Geoffrey Harter wears hearing aids.
“I have difficulty picking out, if I’m in a situation like in the Parish Hall after church, if you’re trying to talk to somebody with the background going, I have a very difficult time picking out sounds.”
Dr. Harter is also an Ear, Nose, and Throat Specialist at Jefferson Surgical Clinic in Roanoke.
“So it’s a combination of loss of hearing plus a loss of the ability to understand.”
He blames genetics for his profound hearing loss.
“My parents both had very bad hearing losses and I had a situation, after I’d been in practice for probably about eight years or so, one fall I had a sudden, rapid decrease in my hearing.”
The 57-year-old says people typically start losing their hearing in the 60s or 70s but his hearing loss began in his 20s just as he was starting his medical career.
“Of course, this was brought up by my wife who, a few years after we got married, was mentioning to me that I certainly had a significant problem. And, sort of being a typical guy, I was putting it off. I actually had ringing in my ears for several years prior to this and I knew very well that ringing in the ears was typically a sign of hearing loss, but I didn’t pursue it. And then after I’d been in practice for several years, I had my hearing checked and found I had a pretty significant hearing loss.”
And that’s caused more than a few problems at home.
“For example, we have an alarm system in the house. And this was just a few months ago, I didn’t have my hearing aids in, and I inadvertently set off the alarm system. I never heard it. And my wife was yelling downstairs trying to get my attention and I couldn’t figure out why she was so upset.”
”But you could hear your wife yelling downstairs.”
“Yes, absolutely, different frequency.”
Harter’s hearing loss affects the mid and upper ranges of the hearing spectrum. For instance, he can’t hear the timer on the microwave or oven and his TV set has the closed caption turned on. He hears well enough to attend church, but movies and plays are out of the question.
“I can’t understand people if I go to a play well, even with the amplification system. Movies are disasters because movies have background music of course and noise. I went to one with my daughter last year and she had to explain to me what was happening.”
He prided himself on being a surgeon, taking out tonsils and putting tubes in children’s ears. But a few years ago, he decided to step aside.

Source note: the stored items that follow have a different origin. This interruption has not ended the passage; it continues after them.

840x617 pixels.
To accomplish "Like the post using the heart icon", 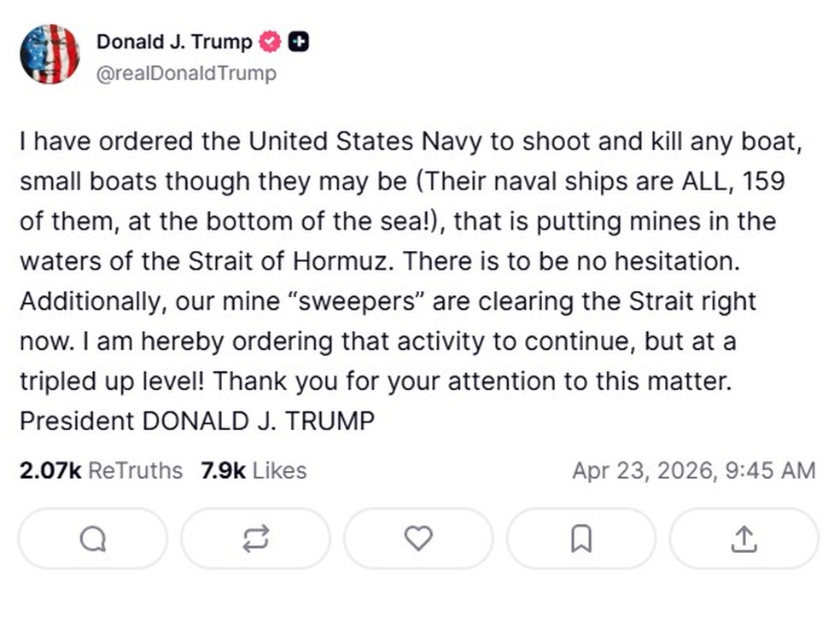I will pos(418,538).
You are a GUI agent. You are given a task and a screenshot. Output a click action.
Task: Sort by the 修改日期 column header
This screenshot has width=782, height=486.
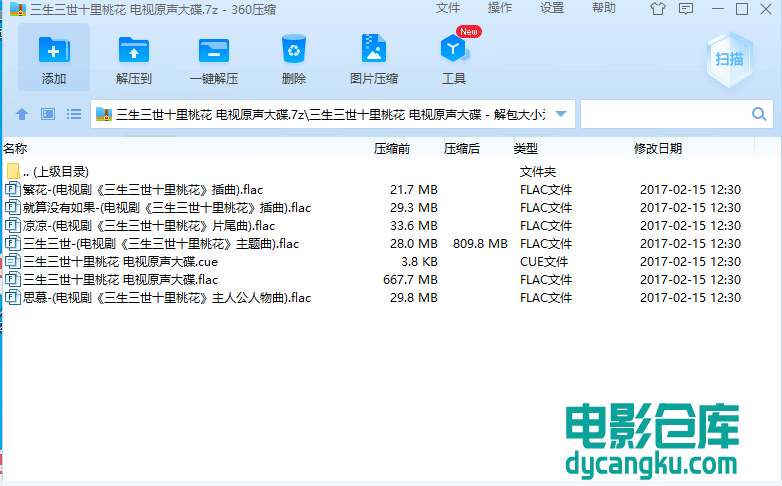658,149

“I was having more and more difficulty understanding people and of course, in the environment in the operating room, people wearing masks, so I don’t get those cues. Plus the fact if I’m operating, I’m not looking at somebody’s mouth when they’re talking to me anyway. But I had some situations when I had difficulty understanding the anesthesiologist and other people in the room and I fortunately never had any problems but I was afraid that I might encounter a problem and so I pulled myself out a little over two years ago.”
Harter still sees patients, but now he refers them to his colleagues for surgery. He’s up front about his hearing loss and says patients are relieved to know he understands what they’re going through. Harter says as people live longer, they’re having problems hearing, but also understanding and processing sounds, and that causes people to isolate themselves from society.
“And they’re finding also that this helps contribute to dementia. We don’t think that it’s a cause necessarily, but it certainly contributes to dementia because you’re no longer getting that input.”
He says much progress has been made when it comes to hearing aids. The old analog ones were effective only in limited environments.
“With the digitally programmable hearing aids, you have almost infinitely adjustable hearing aids, so you can have them set for various environments.”
He says with the right hearing aids, patients can resume their everyday activities with almost no limitations.